There is no nutritional risk at the levels of use normally recommended for GUM (250–500 ml/d). Devaney et al. have stressed the risk in this population of an excessive intake of Zn and vitamin A(Reference Devaney, Ziegler and Pac11). We saw no evidence of this with respect to Zn in either of our two study groups. However, Allen has reported that an excessive intake of Zn is very difficult to prove, given the lack of knowledge about the risk threshold for this micronutrient(Reference Allen13). In our study, vitamin A intake exceeding the upper recommended limit for infants aged 1–3 years (600 or 800 μg/d depending on the reference source)(21, 22) was observed in infants in Group GUM, but also in Group CM. Such an elevated intake cannot be explained by the retinol content of GUM. It seems to be associated, in a few cases, with an unusual intake of retinol (two children in the study displayed a very high intake of retinol, nearly 3000μg/d, associated with the consumption of calf's liver during the 3 d study period) and above all carotenoids in non-milk foods. The same question can also be raised with respect to linoleic acid, Fe and vitamins B1, B3, and C, the intake of which was also elevated in several children.

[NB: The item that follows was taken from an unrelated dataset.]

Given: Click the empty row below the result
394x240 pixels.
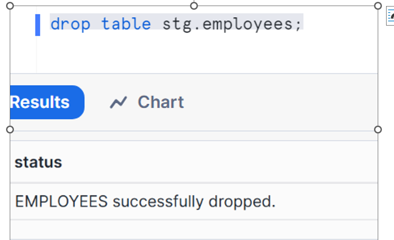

Carriquiry and Allen have demonstrated that this discussion about the excessive intake of most nutrients is at present fruitless because we lack knowledge of the risk thresholds, there are methodological uncertainties, and food consumption surveys report information derived from disciplined, regular meals, rather than from day-to-day life(Reference Carriquiry6, Reference Allen13).
Conclusion
The results of the present study confirm that the daily consumption of ≥250 ml CM by young children aged 1–2 years partly increases the risk of a high protein intake and significantly increases the risk of an insufficient intake of nutrients of paramount importance, namely α-linolenic acid iron, vitamin C and vitamin D. The daily use of ≥250 ml GUM as a substitute for CM can prevent these nutritional risks, except for vitamin D. Randomized clinical trials comparing plasma levels of Fe, vitamin C, vitamin D and α-linolenic acid in young children fed CM or GUM are needed.
Acknowledgements
The present study received no financial support from any baby food company or from the French Association of Baby Food Industries or any other public or private support. The declaration of interests of the authors is as follows: J.G., none; M.F., Lactalis (funding for the research unit of CREABio); D.T., Danone (funding for the university research lab), Mead Johnson, Nestlé, United Pharmaceuticals (refund for travel expenses or congress expenses); G.P.d.C., none; M.V., none. Author contributions: J.G. wrote the largest part of the paper and performed data analyses; M.F. organized the logistics of the study, reviewed data questionnaires and performed data analyses; D.T. and M.V. performed critical revision of the paper for important intellectual content; G.P.d.C. assisted with interpretation of data.